Entries on target coordinates
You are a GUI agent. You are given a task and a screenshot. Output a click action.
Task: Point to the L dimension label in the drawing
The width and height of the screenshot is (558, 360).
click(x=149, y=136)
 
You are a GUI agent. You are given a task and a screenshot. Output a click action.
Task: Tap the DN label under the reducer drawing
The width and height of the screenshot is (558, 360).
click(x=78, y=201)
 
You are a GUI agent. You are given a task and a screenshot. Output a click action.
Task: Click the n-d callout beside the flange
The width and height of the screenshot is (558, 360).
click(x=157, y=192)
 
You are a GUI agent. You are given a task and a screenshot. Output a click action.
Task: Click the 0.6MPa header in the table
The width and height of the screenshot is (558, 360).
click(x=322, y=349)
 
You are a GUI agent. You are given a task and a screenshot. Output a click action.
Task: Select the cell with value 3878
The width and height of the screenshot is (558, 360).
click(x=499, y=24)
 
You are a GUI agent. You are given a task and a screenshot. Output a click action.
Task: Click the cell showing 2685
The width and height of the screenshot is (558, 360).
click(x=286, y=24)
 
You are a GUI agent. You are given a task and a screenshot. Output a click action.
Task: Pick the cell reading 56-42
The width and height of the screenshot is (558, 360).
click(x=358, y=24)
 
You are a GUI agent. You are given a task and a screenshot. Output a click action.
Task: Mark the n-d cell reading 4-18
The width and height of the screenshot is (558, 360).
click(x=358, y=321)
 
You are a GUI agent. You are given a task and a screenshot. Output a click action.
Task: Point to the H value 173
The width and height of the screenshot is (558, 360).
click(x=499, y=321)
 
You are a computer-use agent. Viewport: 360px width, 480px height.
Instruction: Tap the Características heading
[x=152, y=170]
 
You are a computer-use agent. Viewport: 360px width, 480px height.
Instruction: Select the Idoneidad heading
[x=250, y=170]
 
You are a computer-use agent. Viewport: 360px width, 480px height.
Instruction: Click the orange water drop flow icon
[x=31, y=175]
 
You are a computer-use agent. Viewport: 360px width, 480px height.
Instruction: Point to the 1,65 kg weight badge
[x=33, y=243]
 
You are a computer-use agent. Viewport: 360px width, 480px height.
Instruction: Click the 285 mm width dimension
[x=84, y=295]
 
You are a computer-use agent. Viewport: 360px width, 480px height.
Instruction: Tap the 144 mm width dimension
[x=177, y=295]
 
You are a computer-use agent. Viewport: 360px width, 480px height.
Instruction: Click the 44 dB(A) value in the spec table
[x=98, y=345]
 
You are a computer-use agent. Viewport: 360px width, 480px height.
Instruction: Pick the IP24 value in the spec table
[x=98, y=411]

**WHAT TO DO**
Copy every one of the items above word for word, keeping each line as it stands.

**RESPONSE TO THIS TASK**
You are a GUI agent. You are given a task and a screenshot. Output a click action.
Task: Point to the L dimension label in the drawing
The width and height of the screenshot is (558, 360).
click(x=149, y=136)
 
You are a GUI agent. You are given a task and a screenshot. Output a click action.
Task: Tap the DN label under the reducer drawing
The width and height of the screenshot is (558, 360).
click(x=78, y=201)
 
You are a GUI agent. You are given a task and a screenshot. Output a click action.
Task: Click the n-d callout beside the flange
The width and height of the screenshot is (558, 360).
click(x=157, y=192)
 
You are a GUI agent. You are given a task and a screenshot. Output a click action.
Task: Click the 0.6MPa header in the table
The width and height of the screenshot is (558, 360).
click(x=322, y=349)
 
You are a GUI agent. You are given a task and a screenshot. Output a click action.
Task: Select the cell with value 3878
The width and height of the screenshot is (558, 360).
click(x=499, y=24)
 
You are a GUI agent. You are given a task and a screenshot. Output a click action.
Task: Click the cell showing 2685
The width and height of the screenshot is (558, 360).
click(x=286, y=24)
 
You are a GUI agent. You are given a task and a screenshot. Output a click action.
Task: Pick the cell reading 56-42
The width and height of the screenshot is (558, 360).
click(x=358, y=24)
 
You are a GUI agent. You are given a task and a screenshot. Output a click action.
Task: Mark the n-d cell reading 4-18
The width and height of the screenshot is (558, 360).
click(x=358, y=321)
 
You are a GUI agent. You are given a task and a screenshot. Output a click action.
Task: Point to the H value 173
The width and height of the screenshot is (558, 360).
click(x=499, y=321)
 
You are a computer-use agent. Viewport: 360px width, 480px height.
Instruction: Tap the Características heading
[x=152, y=170]
 
You are a computer-use agent. Viewport: 360px width, 480px height.
Instruction: Select the Idoneidad heading
[x=250, y=170]
 
You are a computer-use agent. Viewport: 360px width, 480px height.
Instruction: Click the orange water drop flow icon
[x=31, y=175]
 
You are a computer-use agent. Viewport: 360px width, 480px height.
Instruction: Point to the 1,65 kg weight badge
[x=33, y=243]
 
You are a computer-use agent. Viewport: 360px width, 480px height.
Instruction: Click the 285 mm width dimension
[x=84, y=295]
 
You are a computer-use agent. Viewport: 360px width, 480px height.
Instruction: Tap the 144 mm width dimension
[x=177, y=295]
 
You are a computer-use agent. Viewport: 360px width, 480px height.
Instruction: Click the 44 dB(A) value in the spec table
[x=98, y=345]
 
You are a computer-use agent. Viewport: 360px width, 480px height.
Instruction: Pick the IP24 value in the spec table
[x=98, y=411]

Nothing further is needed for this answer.